Résumé de la décision
M. A B a introduit une requête le 26 avril 2023 pour annuler une décision implicite du ministre de l'intérieur concernant le retrait de points de son permis de conduire, ainsi que pour obtenir la restitution de ces points. Le ministre a contesté la recevabilité de la requête, arguant qu'elle était sans objet puisque le capital de points de M. B avait été intégralement reconstitué le 2 mai 2022, avant l'enregistrement de la requête. Le tribunal a jugé la requête manifestement irrecevable et l'a rejetée en toutes ses conclusions.
Arguments pertinents
1. Irrecevabilité de la requête : Le tribunal a constaté que la requête de M. B était dirigée contre des décisions qui avaient cessé de produire leurs effets, car son capital de points avait été reconstitué avant la date de la requête. Cela constitue une irrecevabilité manifeste. Le tribunal a appliqué l'article R. 222-1 du code de justice administrative, qui permet de rejeter les requêtes manifestement irrecevables sans invitation à régulariser.

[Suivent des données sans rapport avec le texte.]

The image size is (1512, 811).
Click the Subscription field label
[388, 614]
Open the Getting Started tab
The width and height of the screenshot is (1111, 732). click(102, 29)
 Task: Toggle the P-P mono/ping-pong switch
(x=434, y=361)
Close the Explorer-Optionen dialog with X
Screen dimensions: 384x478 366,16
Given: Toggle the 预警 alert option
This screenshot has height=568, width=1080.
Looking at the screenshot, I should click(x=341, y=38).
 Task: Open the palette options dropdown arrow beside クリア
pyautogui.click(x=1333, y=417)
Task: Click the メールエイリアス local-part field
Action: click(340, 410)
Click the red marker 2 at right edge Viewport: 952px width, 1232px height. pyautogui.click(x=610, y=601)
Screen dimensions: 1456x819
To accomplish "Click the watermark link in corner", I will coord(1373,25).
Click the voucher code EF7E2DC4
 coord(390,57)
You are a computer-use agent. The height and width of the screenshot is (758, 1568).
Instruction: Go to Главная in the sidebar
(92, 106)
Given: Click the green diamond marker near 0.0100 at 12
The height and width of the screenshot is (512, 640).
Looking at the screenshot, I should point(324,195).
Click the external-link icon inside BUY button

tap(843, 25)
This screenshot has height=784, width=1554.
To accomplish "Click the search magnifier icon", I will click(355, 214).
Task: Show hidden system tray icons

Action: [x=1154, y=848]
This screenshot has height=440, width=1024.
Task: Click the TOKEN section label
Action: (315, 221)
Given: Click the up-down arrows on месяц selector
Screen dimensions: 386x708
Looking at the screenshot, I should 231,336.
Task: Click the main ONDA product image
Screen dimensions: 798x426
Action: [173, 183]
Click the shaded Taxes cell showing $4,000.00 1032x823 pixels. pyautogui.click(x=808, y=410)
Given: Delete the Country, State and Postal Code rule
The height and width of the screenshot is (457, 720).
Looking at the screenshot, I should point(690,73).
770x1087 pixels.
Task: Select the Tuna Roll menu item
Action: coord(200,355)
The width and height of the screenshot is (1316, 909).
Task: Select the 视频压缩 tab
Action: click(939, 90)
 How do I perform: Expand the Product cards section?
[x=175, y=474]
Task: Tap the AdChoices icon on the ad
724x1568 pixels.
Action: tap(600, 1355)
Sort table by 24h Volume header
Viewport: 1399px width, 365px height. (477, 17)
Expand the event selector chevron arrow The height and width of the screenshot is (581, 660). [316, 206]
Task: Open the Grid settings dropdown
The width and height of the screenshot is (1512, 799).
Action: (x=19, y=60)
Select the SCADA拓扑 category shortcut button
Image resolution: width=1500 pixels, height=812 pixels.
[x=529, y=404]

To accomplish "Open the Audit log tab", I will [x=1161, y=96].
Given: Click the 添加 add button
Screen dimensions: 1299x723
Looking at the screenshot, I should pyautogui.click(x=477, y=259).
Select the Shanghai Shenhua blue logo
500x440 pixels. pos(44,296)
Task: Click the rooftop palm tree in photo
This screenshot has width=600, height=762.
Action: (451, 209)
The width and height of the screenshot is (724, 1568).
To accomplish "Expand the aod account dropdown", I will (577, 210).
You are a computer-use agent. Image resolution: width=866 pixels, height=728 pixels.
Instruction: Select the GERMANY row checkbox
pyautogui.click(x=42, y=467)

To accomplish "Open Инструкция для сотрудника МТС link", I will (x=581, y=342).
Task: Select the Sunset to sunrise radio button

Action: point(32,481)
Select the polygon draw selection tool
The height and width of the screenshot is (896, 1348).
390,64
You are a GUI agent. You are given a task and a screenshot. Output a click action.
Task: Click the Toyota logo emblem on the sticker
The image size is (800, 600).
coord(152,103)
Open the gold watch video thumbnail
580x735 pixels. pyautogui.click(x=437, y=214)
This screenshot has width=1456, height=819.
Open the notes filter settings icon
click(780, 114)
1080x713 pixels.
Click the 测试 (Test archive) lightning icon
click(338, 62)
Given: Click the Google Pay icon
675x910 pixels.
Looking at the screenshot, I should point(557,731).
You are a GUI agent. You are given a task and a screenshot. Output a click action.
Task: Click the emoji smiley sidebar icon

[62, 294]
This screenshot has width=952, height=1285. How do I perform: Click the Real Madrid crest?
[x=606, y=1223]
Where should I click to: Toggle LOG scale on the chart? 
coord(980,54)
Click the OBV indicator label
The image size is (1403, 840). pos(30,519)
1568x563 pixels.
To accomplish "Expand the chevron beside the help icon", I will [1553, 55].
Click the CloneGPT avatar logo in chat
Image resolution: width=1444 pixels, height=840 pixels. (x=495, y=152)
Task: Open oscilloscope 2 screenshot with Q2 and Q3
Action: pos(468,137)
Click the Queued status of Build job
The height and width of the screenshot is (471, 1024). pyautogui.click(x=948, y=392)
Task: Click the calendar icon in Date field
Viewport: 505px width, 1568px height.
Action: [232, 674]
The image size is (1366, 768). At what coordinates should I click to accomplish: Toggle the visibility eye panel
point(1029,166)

2. Effets des décisions de retrait de points : Le tribunal a souligné que, selon l'article L. 223-6 du code de la route, le permis de conduire est affecté du nombre maximal de points si le titulaire n'a pas commis de nouvelle infraction dans un délai déterminé. Dans ce cas, M. B avait vu son capital de points reconstitué, rendant ainsi sans objet sa demande d'annulation des décisions de retrait.
Interprétations et citations légales
1. Article R. 222-1 du code de justice administrative : Cet article stipule que les présidents de formation de jugement peuvent rejeter les requêtes manifestement irrecevables. La décision du tribunal s'appuie sur le 4° de cet article, qui permet de ne pas inviter l'auteur à régulariser une requête qui n'a pas de fondement juridique.
2. Article L. 223-6 du code de la route : Cet article précise que le capital de points d'un permis de conduire est reconstitué si aucune nouvelle infraction n'est commise dans un délai de deux ou trois ans, selon la gravité de l'infraction. Le tribunal a noté que M. B avait vu son capital de points intégralement reconstitué le 2 mai 2022, ce qui a conduit à la conclusion que les décisions contestées n'avaient plus d'effet.
En somme, la décision du tribunal repose sur une interprétation stricte des textes de loi, confirmant que les recours doivent être fondés sur des décisions ayant encore des effets juridiques, ce qui n'était pas le cas ici.